Once there was a little girl who
talked to God above,
she asked Him to please listen and she
told Him of her love
Sometimes at night she'd lay awake just
Waiting for a sign
Be He kept silent watch of her for
It was not yet time
(chorus ?)
Then late one night as sleep set in her
Eyes flew open wide.
As angel voices sang their song of
Praise to the most high
Perfect blending, peaceful love, pure praise within a song
The notes of which have stayed with her and
Will a lifetime long.
(chorus)
It's late at night and here I lay some
Twenty years have passed
And still my Lord there is just no end of
Questions I have asked
But just as then I'll wait this out
assured one day I'll see
Your quiet watch and perfect love were
Right in harmony
In tune with Holy Angels and
All Who Will Believe.
(Chorus)?

Lisa Moon
Posted By: Terry G Re: Little Girl - 01/10/14 10:46 PM
Hi Lisa Moon,

Very nice, romantic and honest feel.

Here's my GENERAL idea of structuring your words into a music ready lyric.
Lyric changes in CAPS.

FAITH

Once there was a little girl who
talked to God above,
she asked Him to please listen and she
told Him of her love

Sometimes at night she'd lay awake just
Waiting for a sign
Be He kept silent watch of her
FOR It was not yet time

CHORUS
Perfect blending, peaceful love,
Pure praise within a song
SHE LISTENED FOR THE NOTES OF A MELODY
THAT WOULD LAST a lifetime long.

Then late one night as sleep set in
HER eyes flew open wide.
As angel voices sang their song of
Praise to the most high

It's late at night and here I lay some
Twenty years have passed
And still my Lord there is just no end of
Questions THAT I ASK

CHORUS
Perfect blending, peaceful love,
Pure praise within a song
NOTES OF AN ENDLESS MELODY
THAT WOULD LAST a lifetime long.

But just as then I'll wait this out
Assured one day I'll see
Your quiet watch and perfect love were
Right in harmony

BUILD
In tune with Holy Angels
All Who Will Believe.

OUT-CHORUS
Perfect blending, peaceful love,
Pure praise within a song
NOTES OF ENDLESS MELODY
TO LAST a lifetime long.

Cheers,
Terry
Posted By: Lisa Moon Re: Little Girl - 01/11/14 01:58 AM
Thank you so much Terry, I like it. I also like the title faith. I had called it 'little girl" as I waited on the chorus to be developed. Thank you so much for your time and consideration. Many blessings to you!
Posted By: Terry G Re: Little Girl - 01/11/14 06:01 AM
Hi Lisa,
Thanks for showing your appreciation.

I sort of forgot that you already had the title on the home page and that's why I looked for another one -- thinking that there wasn't one.

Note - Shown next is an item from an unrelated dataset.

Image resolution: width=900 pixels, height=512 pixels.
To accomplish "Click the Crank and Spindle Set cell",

But hey, how about this to give your song a touch of double entendre or whatever it is called.

Verse one

Faith was a little girl
Who talked to God above
She asked Him, please, please listen (more musical)
AS she told Him of her love

Like "faith" came in the form of this little girl

Cheers,
Terry
Posted By: Lisa Moon Re: Little Girl - 01/12/14 04:46 PM
Terry I really like the feel of that, do you think it makes the transition to I at the end o.k.?

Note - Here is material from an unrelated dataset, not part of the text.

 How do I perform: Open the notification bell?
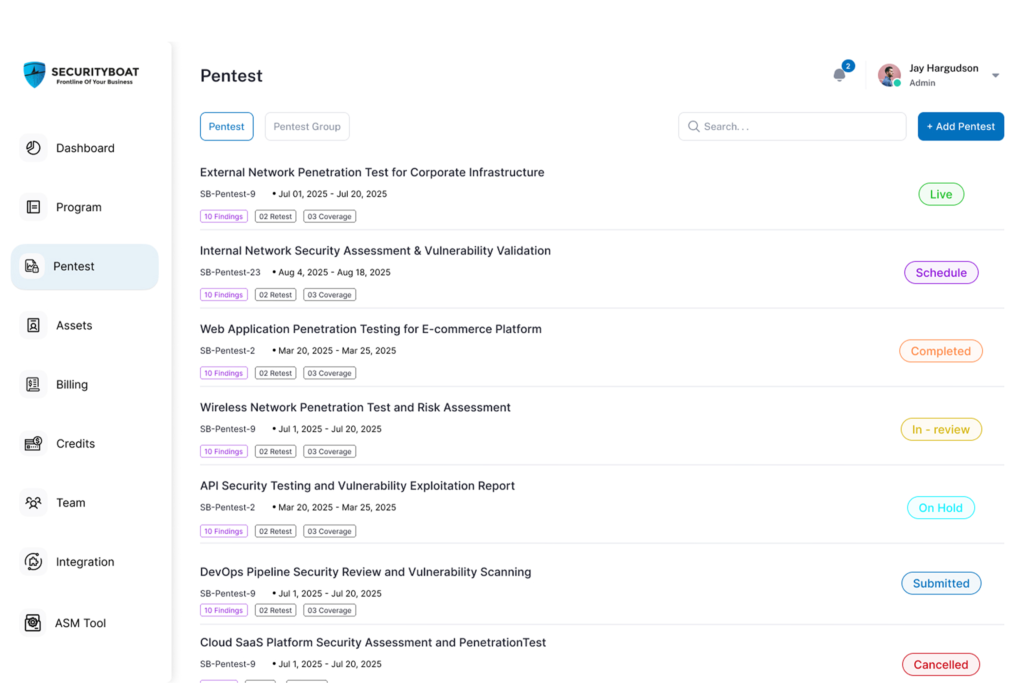[840, 75]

It's late at night and here I lay some
twenty years have passed. It's a true story. I spent 16yrs. in prison. They were seeking the death penalty on me in the beginning. I was innocent of the crime but guilty due to my lifestyle and addictions, if that makes sense. God in His mercy delivered me from prison and addictions. All I have ever had is faith. Not sure?
Posted By: Jim Colyer (D) Re: Little Girl - 01/12/14 10:43 PM
I would leave it like it is and call it a poem.
Posted By: Lisa Moon Re: Little Girl - 01/12/14 11:33 PM
Thanks Jim, you may be right. Wasn't sure about this one as a song, that's another reason I put it out there for critique. I was really struggling with a chorus. Thank you for your feedback.
Posted By: Terry G Re: Little Girl - 01/13/14 01:26 AM
Hi Lisa,

The transition to I is a very good songwriting move structurally; so much so and so smooth and natural that i hadn't even given it thought. a listener kind of already assumes that it is going to turn out to be about you.
A MUSICAL BRIDGE would serve very well as a transitional "section" or a Bridge with words would work too. But a bridge usually serves to add new info or whatever and you don't really need new info because the lyric is self explanatory . . . therefore, an INSTRUMENTAL BRIDGE would be perfect.
__________

Now even though you are a newbie at songwriting, you need to trust yourself and to not be too easily swayed by the opinions of a writer, or by the general consensus of other amateur writers who aren't any more commercially successful than yourself though they may have written many lyrics.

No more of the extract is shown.